**Written problem A:**
Answer these about the missionary account, marking each answer (i), (ii) or (iii):
(i) Whom did the writer accompany for the Holy Thursday celebration?
(ii) Why did the group arrive so early on Monday?
(iii) What was the room the coordinator gave them made of?
**Written problem B:** List each day the missionary account names, in the order they come up.
* start Text segment *
Comboni Lay Missionaries

With Jesus in Mazarronquiari (our mission)

LMC PeruWe arrived in Pangoa with our luggage full of hope and unanswered questions. Where will our mission be? In reality, the Lord has answered in various manners and one answer was for Rosa to be part of this missionary expedition. In prayer we asked the Lord to send missionaries and Rosa, in spite of her difficulties, answered yes. I, too, had some problems, but they were eventually resolved and there was the will of God.

We found the community of Pangoa fully involved in the beginning of the Easter Triduum and this, too, was an answer from God’s will. We made ourselves part of the celebration in the parish. First, we accompanied Fr. Oscar in the celebration of Holy Thursday in San Pablo of Mazarronquiari and then during the way of the Cross in Pangao on Good Friday. In the afternoon we arrived in Santa Teresita, a mission of previous years of which we had heard a lot. We stayed overnight and it was beautiful to celebrate with our brothers in faith in such a remote place. The night came, we ate in a little restaurant and later we shared a bed offered by a neighbor. Before that, we saw a movie that people hardly understood, but it make them laugh.

On Holy Saturday we celebrated again in the parish and prepared to reach our final destination of San Pablo in Mazaronquiari. I was happy to know that we were going to be in a poor and remote place. This was another answer, as the Lord chooses his favorites. Well knowing that we would not be comfortable there, we accepted it in faith.

We arrived on Monday very early because at 7:00am they were going to close the road for repairs. When we arrived it was not clear where we would stay. In reality, it was a space the size of a sports arena with 7 or 8 little houses around it. There was not much to choose. But the coordinator decided to give us a room made of lumber and with a tin roof. It was the best he had. Two neighbors brought six logs and several planks to make pallets on which to sleep. Next to that they placed two logs and a table. So even the kitchen was ready, very simply. We travel light so it was not difficult to make our beds and settle down.
* end Text segment *
* start Supplied information *
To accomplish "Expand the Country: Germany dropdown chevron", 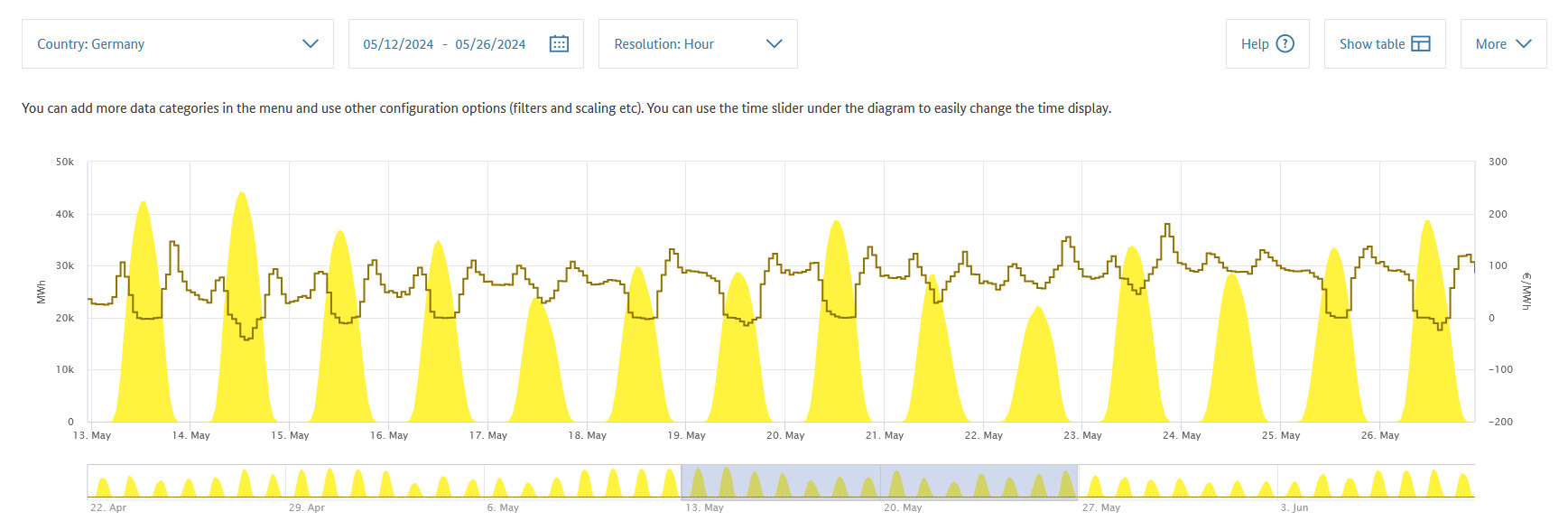I will (311, 43).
* end Supplied information *
**Output A:**
(i) Fr. Oscar.
(ii) The road was going to close for repairs at 7:00am.
(iii) Lumber, with a tin roof.

**Output B:** Holy Thursday, Good Friday, Holy Saturday, Monday